The transformational impact of SR on science and technology can be very high. Notwithstanding the fact that results coming from SR investigation in various fields, both in research and applied sciences, are still preliminary, the method has shown great potential, extracting models with performance comparable to state-of-the-art empirical relations widely used in the literature.

Novel algorithms, efficient data preprocessing methods, data mining, and new function prediction, bound to physical laws and as simple as possible, should be further prospected to guide future scientific research. Following disciplines that adhere to generalizability, interpretability, and applicability, SR is the AI branch that will be on the focus of primary research in the years to come and its evolution will be towards meeting the requirements of practical applications.

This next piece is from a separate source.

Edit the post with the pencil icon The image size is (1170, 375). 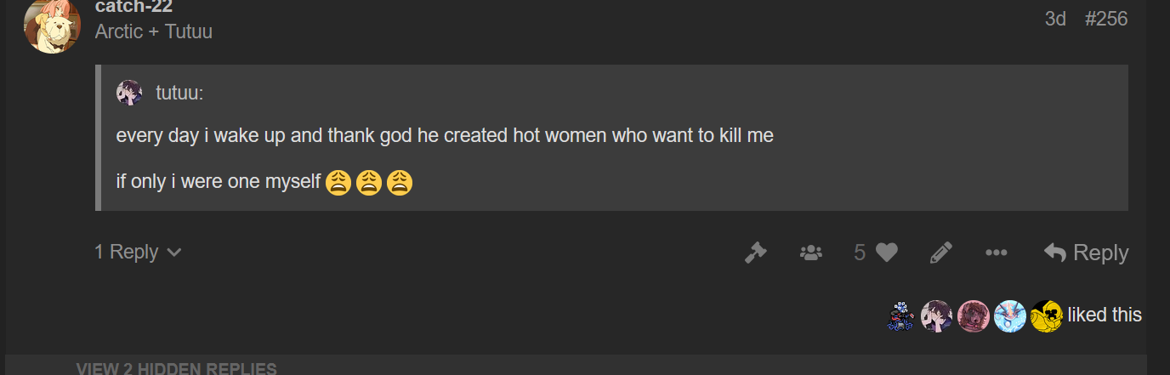(x=940, y=253)
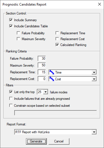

We should keep in mind, however, that SR is not directed to replace well-established theoretical research and mathematical approaches. It is more likely to be bound on data science techniques and suggest an alternative method of explaining and discovering hidden patterns and behaviors in data coming from various sources. The concept of obtaining an analytical expression to describe physical phenomena and processes only by diving into a dataset is practical and can be intriguing, but, on the other hand, we believe that many things are yet to be done on the direction of ensuring that this expression is physically explainable and lie on firm basis.